## start Task inputs

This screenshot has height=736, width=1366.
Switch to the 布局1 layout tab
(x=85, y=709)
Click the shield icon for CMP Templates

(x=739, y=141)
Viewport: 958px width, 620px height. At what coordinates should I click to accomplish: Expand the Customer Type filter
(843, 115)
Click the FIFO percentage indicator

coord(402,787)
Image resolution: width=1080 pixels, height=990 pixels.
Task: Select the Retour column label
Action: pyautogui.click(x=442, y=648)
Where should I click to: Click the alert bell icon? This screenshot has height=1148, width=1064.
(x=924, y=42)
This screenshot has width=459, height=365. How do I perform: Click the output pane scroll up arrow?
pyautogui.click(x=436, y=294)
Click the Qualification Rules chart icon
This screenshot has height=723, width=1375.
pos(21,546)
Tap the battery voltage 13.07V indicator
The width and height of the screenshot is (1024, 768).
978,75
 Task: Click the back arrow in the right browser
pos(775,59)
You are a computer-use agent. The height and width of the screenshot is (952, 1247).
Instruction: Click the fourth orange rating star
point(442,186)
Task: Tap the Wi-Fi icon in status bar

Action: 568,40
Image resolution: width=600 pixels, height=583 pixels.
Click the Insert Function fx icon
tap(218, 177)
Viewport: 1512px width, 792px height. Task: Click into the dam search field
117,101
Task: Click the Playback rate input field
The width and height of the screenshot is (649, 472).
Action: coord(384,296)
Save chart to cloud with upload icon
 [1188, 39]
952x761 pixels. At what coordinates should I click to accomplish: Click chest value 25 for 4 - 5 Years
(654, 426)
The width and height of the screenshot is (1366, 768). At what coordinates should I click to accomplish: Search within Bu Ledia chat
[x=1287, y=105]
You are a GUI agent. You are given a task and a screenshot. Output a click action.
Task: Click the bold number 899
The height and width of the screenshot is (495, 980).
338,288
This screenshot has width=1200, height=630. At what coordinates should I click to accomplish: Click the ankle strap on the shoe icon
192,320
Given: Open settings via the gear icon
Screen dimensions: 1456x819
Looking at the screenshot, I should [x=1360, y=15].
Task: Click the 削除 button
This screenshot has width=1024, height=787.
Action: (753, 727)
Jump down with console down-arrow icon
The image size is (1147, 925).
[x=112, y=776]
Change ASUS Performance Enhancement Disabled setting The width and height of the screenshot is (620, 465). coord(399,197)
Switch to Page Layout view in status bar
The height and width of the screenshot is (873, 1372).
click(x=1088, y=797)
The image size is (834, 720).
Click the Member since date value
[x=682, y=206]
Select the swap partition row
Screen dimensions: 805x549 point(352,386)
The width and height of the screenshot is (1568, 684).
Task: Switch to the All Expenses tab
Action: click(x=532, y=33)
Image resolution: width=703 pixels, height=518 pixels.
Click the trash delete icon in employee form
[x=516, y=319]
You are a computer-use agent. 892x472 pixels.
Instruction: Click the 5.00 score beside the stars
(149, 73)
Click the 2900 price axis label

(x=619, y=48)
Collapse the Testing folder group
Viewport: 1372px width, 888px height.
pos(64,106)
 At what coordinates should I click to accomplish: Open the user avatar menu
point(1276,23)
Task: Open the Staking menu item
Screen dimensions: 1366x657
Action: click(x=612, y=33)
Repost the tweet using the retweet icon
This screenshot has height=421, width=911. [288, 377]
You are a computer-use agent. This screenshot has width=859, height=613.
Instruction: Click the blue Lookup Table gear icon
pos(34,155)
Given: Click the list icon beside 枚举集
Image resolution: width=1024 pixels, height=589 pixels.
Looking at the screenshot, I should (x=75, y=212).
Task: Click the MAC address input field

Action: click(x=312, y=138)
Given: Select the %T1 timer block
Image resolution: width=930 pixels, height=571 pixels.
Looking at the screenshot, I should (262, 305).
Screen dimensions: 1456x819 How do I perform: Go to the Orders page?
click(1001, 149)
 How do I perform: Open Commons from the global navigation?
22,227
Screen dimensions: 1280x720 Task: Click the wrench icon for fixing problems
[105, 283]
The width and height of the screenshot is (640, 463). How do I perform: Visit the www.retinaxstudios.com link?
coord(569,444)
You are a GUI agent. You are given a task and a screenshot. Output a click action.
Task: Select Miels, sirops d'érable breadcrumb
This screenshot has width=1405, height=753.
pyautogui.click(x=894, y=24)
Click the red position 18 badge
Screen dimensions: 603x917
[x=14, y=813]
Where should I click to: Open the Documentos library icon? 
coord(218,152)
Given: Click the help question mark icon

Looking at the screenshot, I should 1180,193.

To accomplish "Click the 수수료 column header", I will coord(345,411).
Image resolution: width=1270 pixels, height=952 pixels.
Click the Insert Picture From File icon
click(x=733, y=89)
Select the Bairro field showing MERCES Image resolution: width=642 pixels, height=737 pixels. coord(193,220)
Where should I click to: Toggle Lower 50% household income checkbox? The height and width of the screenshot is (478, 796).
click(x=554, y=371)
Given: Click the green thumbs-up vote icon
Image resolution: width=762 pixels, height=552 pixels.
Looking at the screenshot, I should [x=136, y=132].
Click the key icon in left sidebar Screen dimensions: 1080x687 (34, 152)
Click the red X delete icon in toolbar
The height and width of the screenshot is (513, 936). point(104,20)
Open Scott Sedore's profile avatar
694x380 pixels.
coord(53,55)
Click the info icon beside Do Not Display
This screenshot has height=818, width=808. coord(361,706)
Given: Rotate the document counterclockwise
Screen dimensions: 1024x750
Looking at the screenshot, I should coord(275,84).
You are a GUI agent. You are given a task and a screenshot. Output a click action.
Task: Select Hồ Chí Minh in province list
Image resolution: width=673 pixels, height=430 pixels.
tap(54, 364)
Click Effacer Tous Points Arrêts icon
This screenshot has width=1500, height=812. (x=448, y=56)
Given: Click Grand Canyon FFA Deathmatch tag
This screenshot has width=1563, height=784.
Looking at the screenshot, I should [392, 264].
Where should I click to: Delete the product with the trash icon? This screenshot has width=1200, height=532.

## end Task inputs

> _What is expected_:
Rewrite the records from the line with "Switch to Page Layout view in status bar" through the line with "[x=682, y=206]", replacing "Member since" with "Customer since" and leaving everything else unchanged.

> _Output of the task_:
Switch to Page Layout view in status bar
The height and width of the screenshot is (873, 1372).
click(x=1088, y=797)
The image size is (834, 720).
Click the Customer since date value
[x=682, y=206]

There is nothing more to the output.